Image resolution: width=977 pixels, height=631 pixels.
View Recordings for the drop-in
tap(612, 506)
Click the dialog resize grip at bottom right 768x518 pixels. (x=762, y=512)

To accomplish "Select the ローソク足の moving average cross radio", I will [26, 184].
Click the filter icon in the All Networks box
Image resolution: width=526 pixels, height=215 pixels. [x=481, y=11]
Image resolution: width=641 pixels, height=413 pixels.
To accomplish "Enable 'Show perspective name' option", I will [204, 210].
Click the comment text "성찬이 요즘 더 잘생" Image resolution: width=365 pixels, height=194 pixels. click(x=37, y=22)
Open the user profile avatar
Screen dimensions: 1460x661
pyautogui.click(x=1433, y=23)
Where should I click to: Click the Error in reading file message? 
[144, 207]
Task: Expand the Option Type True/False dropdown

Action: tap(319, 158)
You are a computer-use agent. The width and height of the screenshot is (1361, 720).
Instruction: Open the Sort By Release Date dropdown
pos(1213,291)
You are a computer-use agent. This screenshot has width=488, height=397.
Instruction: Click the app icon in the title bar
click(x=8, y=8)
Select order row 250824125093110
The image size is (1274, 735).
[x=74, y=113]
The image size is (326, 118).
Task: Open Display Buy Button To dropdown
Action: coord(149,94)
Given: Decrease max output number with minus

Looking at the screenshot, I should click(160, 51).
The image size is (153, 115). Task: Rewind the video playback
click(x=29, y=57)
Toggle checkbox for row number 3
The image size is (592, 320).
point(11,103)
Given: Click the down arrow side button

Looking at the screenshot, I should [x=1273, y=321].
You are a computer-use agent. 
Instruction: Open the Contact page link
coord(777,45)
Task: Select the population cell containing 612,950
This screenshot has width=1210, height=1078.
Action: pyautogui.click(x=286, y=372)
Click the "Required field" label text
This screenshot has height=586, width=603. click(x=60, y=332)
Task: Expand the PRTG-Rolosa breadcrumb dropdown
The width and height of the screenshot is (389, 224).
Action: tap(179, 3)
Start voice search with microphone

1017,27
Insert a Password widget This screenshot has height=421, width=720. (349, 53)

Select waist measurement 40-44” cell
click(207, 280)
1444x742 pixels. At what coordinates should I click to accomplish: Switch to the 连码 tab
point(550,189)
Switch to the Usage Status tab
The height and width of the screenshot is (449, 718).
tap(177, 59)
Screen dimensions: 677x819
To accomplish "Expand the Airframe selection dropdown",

YOUR GOAL.
In your answer, repeat each line of the material word for word.

ANSWER SPACE.
Image resolution: width=977 pixels, height=631 pixels.
View Recordings for the drop-in
tap(612, 506)
Click the dialog resize grip at bottom right 768x518 pixels. (x=762, y=512)

To accomplish "Select the ローソク足の moving average cross radio", I will [26, 184].
Click the filter icon in the All Networks box
Image resolution: width=526 pixels, height=215 pixels. [x=481, y=11]
Image resolution: width=641 pixels, height=413 pixels.
To accomplish "Enable 'Show perspective name' option", I will [204, 210].
Click the comment text "성찬이 요즘 더 잘생" Image resolution: width=365 pixels, height=194 pixels. click(x=37, y=22)
Open the user profile avatar
Screen dimensions: 1460x661
pyautogui.click(x=1433, y=23)
Where should I click to: Click the Error in reading file message? 
[144, 207]
Task: Expand the Option Type True/False dropdown

Action: tap(319, 158)
You are a computer-use agent. The width and height of the screenshot is (1361, 720).
Instruction: Open the Sort By Release Date dropdown
pos(1213,291)
You are a computer-use agent. This screenshot has width=488, height=397.
Instruction: Click the app icon in the title bar
click(x=8, y=8)
Select order row 250824125093110
The image size is (1274, 735).
[x=74, y=113]
The image size is (326, 118).
Task: Open Display Buy Button To dropdown
Action: coord(149,94)
Given: Decrease max output number with minus

Looking at the screenshot, I should click(160, 51).
The image size is (153, 115). Task: Rewind the video playback
click(x=29, y=57)
Toggle checkbox for row number 3
The image size is (592, 320).
point(11,103)
Given: Click the down arrow side button

Looking at the screenshot, I should [x=1273, y=321].
You are a computer-use agent. 
Instruction: Open the Contact page link
coord(777,45)
Task: Select the population cell containing 612,950
This screenshot has width=1210, height=1078.
Action: pyautogui.click(x=286, y=372)
Click the "Required field" label text
This screenshot has height=586, width=603. click(x=60, y=332)
Task: Expand the PRTG-Rolosa breadcrumb dropdown
The width and height of the screenshot is (389, 224).
Action: tap(179, 3)
Start voice search with microphone

1017,27
Insert a Password widget This screenshot has height=421, width=720. (349, 53)

Select waist measurement 40-44” cell
click(207, 280)
1444x742 pixels. At what coordinates should I click to accomplish: Switch to the 连码 tab
point(550,189)
Switch to the Usage Status tab
The height and width of the screenshot is (449, 718).
tap(177, 59)
Screen dimensions: 677x819
To accomplish "Expand the Airframe selection dropdown",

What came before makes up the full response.